Toutes les conversations du film sont étouffées de la sorte ; on se demande s'il n'y a pas une sorte de sédatif prescrit en masse à l'œuvre dans la vision du futur de Kagonada. C'est, bien sûr, le but recherché - la voix triste est un code de triche pour déduire l'aliénation et la dissociation. (Voir aussi : Le Theodore de Joaquin Phoenix au début du film Her en 2013, ou la Kathy placide de Carey Mulligan dans l'adaptation de Never Let Me Go de Kazuo Ishiguro en 2010, deux des premières entrées dans le canon de la science-fiction à voix triste). Il est facile de comprendre pourquoi les réalisateurs pourraient être attirés par cette approche, car la voix triste indique efficacement au public qu'il regarde des personnages refoulés. Bien qu'After Yang soit un film charmant, les chuchotements mur à mur ont un autre effet secondaire. Il fonctionne comme une novocaïne auditive, engourdissant les spectateurs de l'impact émotionnel de ce qui aurait été les endroits les plus tendres de l'intrigue.

C'est le risque de la voix triste. Sa nature très maniérée ne traduit pas seulement l'aliénation d'un personnage par rapport à lui-même, elle insère également une distance entre l'histoire et le public qui peut priver un film de sa résonance émotionnelle. Dans un autre film récent se déroulant dans un monde dystopique, Dual, une femme nommée Sarah (Karen Gillan) se crée un clone après avoir appris qu'elle était atteinte d'une maladie incurable.

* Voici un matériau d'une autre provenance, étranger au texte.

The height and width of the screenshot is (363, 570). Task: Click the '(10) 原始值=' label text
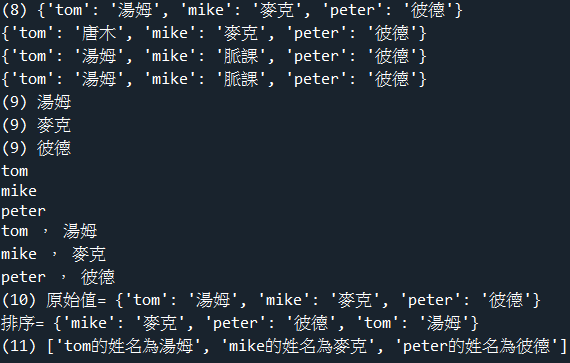54,300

Lorsqu'elle se rétablit de manière inattendue, son clone est légalement censé être détruit, mais le clone (également joué par Gillan, et appelé " le double de Sarah ") invoque une loi lui permettant de défier en duel la Sarah " originale ". Pour aggraver les choses, le petit ami de Sarah la largue pour son clone, et même sa propre mère semble préférer la compagnie du double. Sarah décide qu'elle doit s'entraîner pour détruire son double, plus sympathique.

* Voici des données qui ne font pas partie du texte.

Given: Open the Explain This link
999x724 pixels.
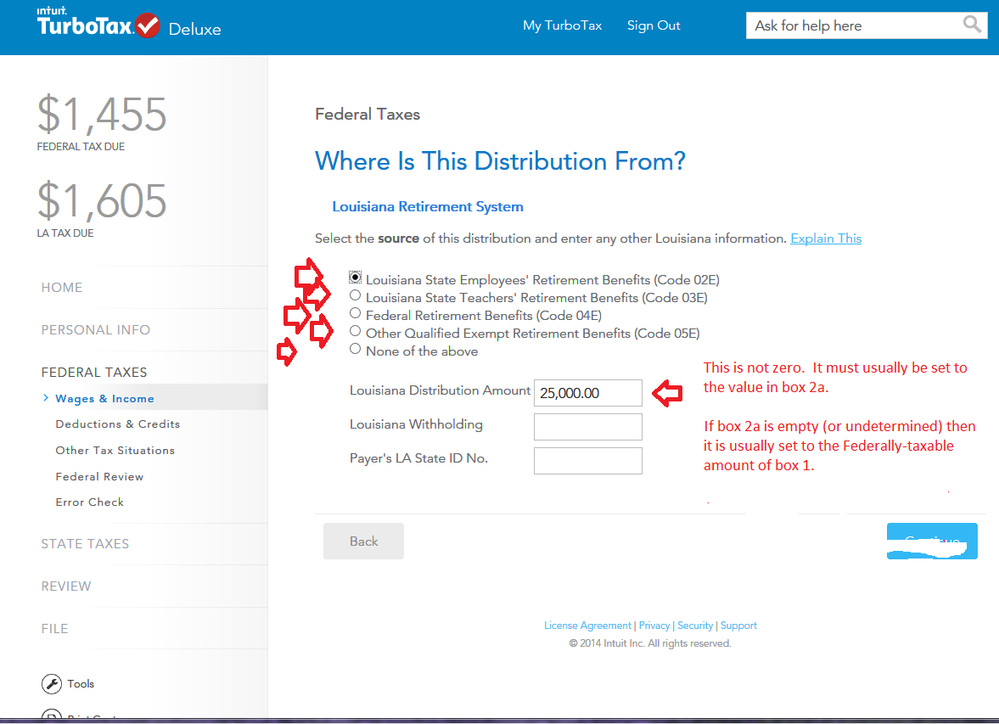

C'est un récit captivant - en théorie. Cependant, l'exécution est viscéralement grinçante. Les deux Sarah sont si intensément ennuyeuses que les spectateurs seraient excusés s'ils pensaient que ce ne serait pas une telle tragédie si elles en finissaient simplement avec et s'entretuaient. Dans le rôle de la Sarah originale, Gillan parle comme si elle faisait sa meilleure imitation d'un robot qui essaie de se faire passer pour un humain. " Pourquoi est-ce que je ne pleure pas ? " demande-t-elle au médecin, le regard fixe, la lèvre supérieure raide, après avoir appris qu'elle est en train de mourir. Le clone de Sarah est légèrement plus gai, mais tout aussi guindé. Le fait qu'elle soit aussi peu naturelle que son " original " souligne à quel point Sarah est déconnectée de l'humanité ;

Comme dans The Lobster, l'acceptation sèche des circonstances absurdes par Sarah est destinée à les rendre encore plus absurdes. Chaleureusement accueilli, Dual a été comparé à un film de Lanthimos par certains critiques. C'est une insulte à Lanthimos. Son œuvre peut être rebutante, voire répugnante (vous ne pourriez pas me payer pour regarder à nouveau The Killing of the Sacred Deer), mais la bizarrerie, y compris les dialogues stylisés, est au service d'une vision cohérente. Ce n'est pas le cas avec Dual. Le détachement en soi ne rend pas un personnage intéressant, et la répression seule ne rend pas un monde fascinant. Une voix triste mal faite, hélas, peut transformer même un scénario de science-fiction intelligent en un ennui sans lendemain.